-- START --
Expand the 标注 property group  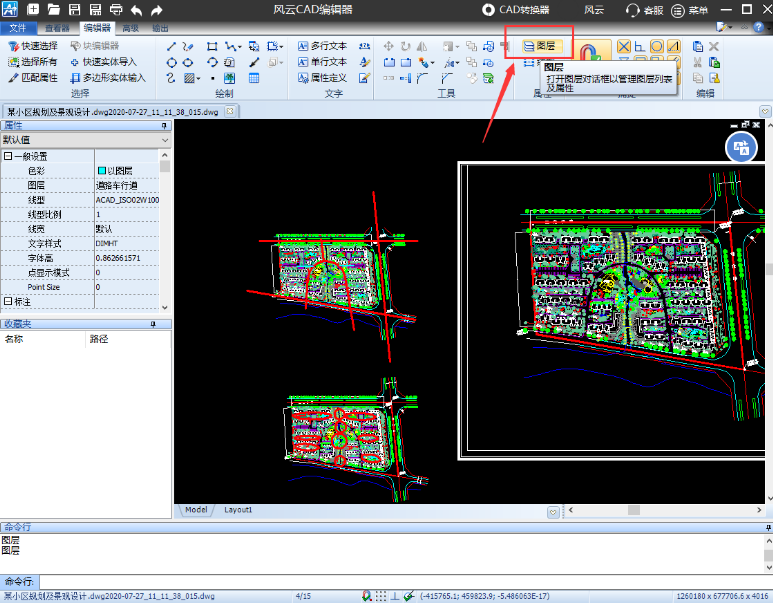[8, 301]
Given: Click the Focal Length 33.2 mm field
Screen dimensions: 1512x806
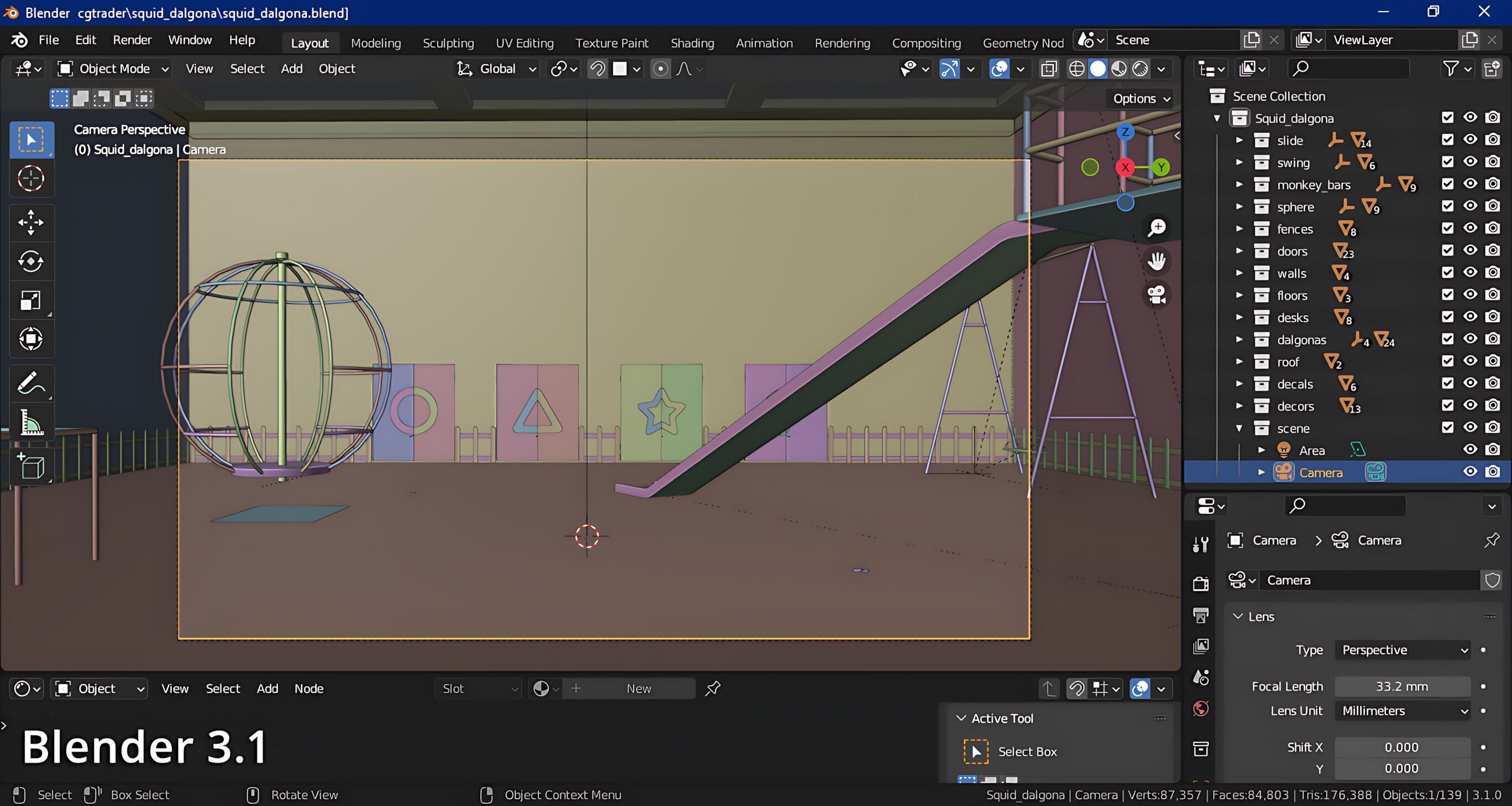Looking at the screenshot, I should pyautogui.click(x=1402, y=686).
-- END --
-- START --
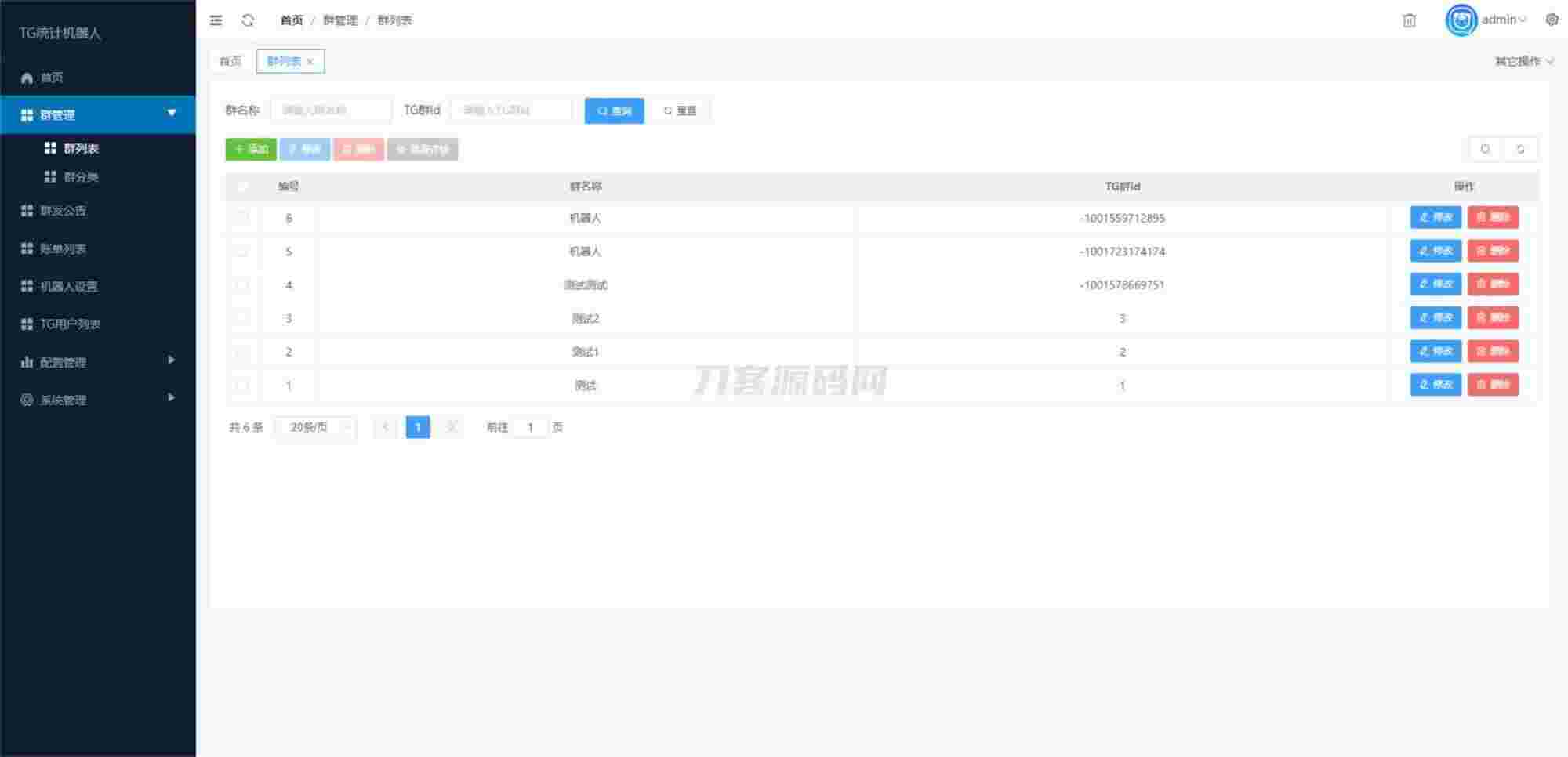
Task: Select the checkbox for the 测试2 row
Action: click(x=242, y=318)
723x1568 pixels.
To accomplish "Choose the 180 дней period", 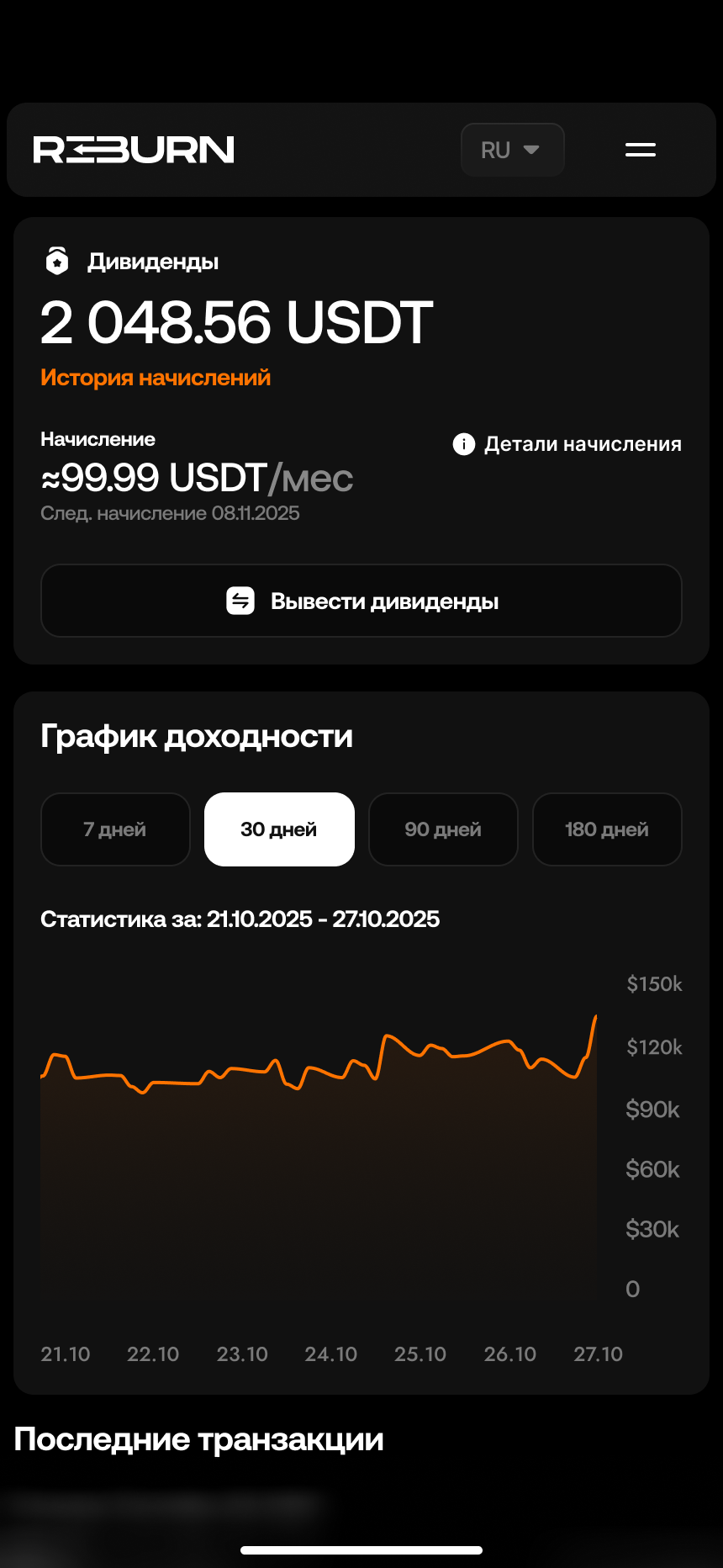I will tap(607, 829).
-- END --
PROBLEM TO SOLVE:
Starting with the line that contains "Given: Click the Focal Length 33.2 mm field" and going on through the line that contains "Looking at the", rewrite those records with "field" changed to "box" and nothing else altered. Leave the pictures out of your answer.

EXERCISE OUTPUT:
Given: Click the Focal Length 33.2 mm box
Screen dimensions: 1512x806
Looking at the screenshot, I should pyautogui.click(x=1402, y=686).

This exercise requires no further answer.